Here's one of the few men's adventure heroes of the '70s who actually was adapted to motion picture form. Unfortunately, the film version of BLACK SAMURAI was directed by Al Adamson, who never made a good movie in his life. Few are even watchable, which is about the best you can say for Adamson's 1977 film, which has also been seen as THE FREEZE BOMB and BLACK TERMINATOR. I don't believe it has anything to do with any of Marc Olden's Black Samurai novels, and the version I saw was cut for television, missing some violence, swearing and nudity. Which is, of course, the only reason anybody's watching BLACK SAMURAI in the first place.
What's great about BLACK SAMURAI is Jim Kelly, who, then and now, is probably Hollywood's best choice for the character. The high-haired black martial-arts star (ENTER THE DRAGON) scraped the bottom of the action barrel when he signed on for this cheap, confusing adventure filmed in Hong Kong. As D.R.A.G.O.N. agent Robert Sand, Kelly chases sinister Satan-worshiping druglord Janicot (Bill Roy), who has kidnapped his girlfriend Toki (Essie Lin Chia), who also happens to be the daughter of a prominent Chinese ambassador targeting Janicot's crime reign for extinction.
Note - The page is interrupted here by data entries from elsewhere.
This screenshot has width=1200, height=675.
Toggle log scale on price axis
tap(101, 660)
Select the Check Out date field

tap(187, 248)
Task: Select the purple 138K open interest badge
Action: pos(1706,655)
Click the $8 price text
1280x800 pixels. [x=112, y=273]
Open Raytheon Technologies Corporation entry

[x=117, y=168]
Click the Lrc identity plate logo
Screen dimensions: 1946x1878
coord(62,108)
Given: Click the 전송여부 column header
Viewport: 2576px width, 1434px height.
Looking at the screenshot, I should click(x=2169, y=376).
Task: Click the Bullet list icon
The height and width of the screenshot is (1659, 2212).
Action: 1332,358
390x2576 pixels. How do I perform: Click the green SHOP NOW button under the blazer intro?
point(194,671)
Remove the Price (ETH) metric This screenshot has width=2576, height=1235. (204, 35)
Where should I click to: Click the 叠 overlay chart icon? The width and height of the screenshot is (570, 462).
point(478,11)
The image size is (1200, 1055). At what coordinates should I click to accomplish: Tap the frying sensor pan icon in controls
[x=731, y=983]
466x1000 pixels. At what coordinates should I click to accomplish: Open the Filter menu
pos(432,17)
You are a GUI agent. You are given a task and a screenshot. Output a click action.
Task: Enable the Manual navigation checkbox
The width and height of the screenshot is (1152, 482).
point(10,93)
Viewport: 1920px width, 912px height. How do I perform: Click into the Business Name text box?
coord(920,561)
With a bigger budget and a better director than hack Adamson (BLAZING STEWARDESSES), this adaptation of Marc Olden's series of BLACK SAMURAI pulp novels could have been fun, since it does sport plenty of exotic locations, beautiful women, kung fu, campy villains and even a midget. But Adamson, who made bad movies in nearly every genre, can ruin almost anything, and not even Kelly, who actually is livelier than usual this time, can convince your eyes to stay open.
As for the books, Olden wrote eight of them in 1974-1975. The second, THE GOLDEN KILL, is a great adventure filled with action, romance, violence, exotic locations and powerful villains. There is no D.R.A.G.O.N., of course, in the novel. Instead, Sand works for The Baron, who is actually William Baron Clarke, a former President of the United States who uses his wealth and his influence to battle evil from his Texas ranch. His one operative is Robert Sand, who goes up against millionaire Print Drewcolt's plot to use a virus to wipe out millions of Red Chinese and blame the Russians. That way, he can sign a $40 million gold mining contract with China that Russia is first in line for. Drewcolt's #1 henchman is Talon, a cruel assassin whose modus operandi involves stripping his victims nude and standing them in the dark, damp courtyard of Drewcolt's English castle, where he sends his vicious trained hawk, Rajah, to rip them apart.
THE GOLDEN KILL is a terrific novel, and leads one to wonder why Adamson didn't adapt it, rather than creating a (much worse) story from scratch. Actually, one wonders about most of Al Adamson's filmmaking choices.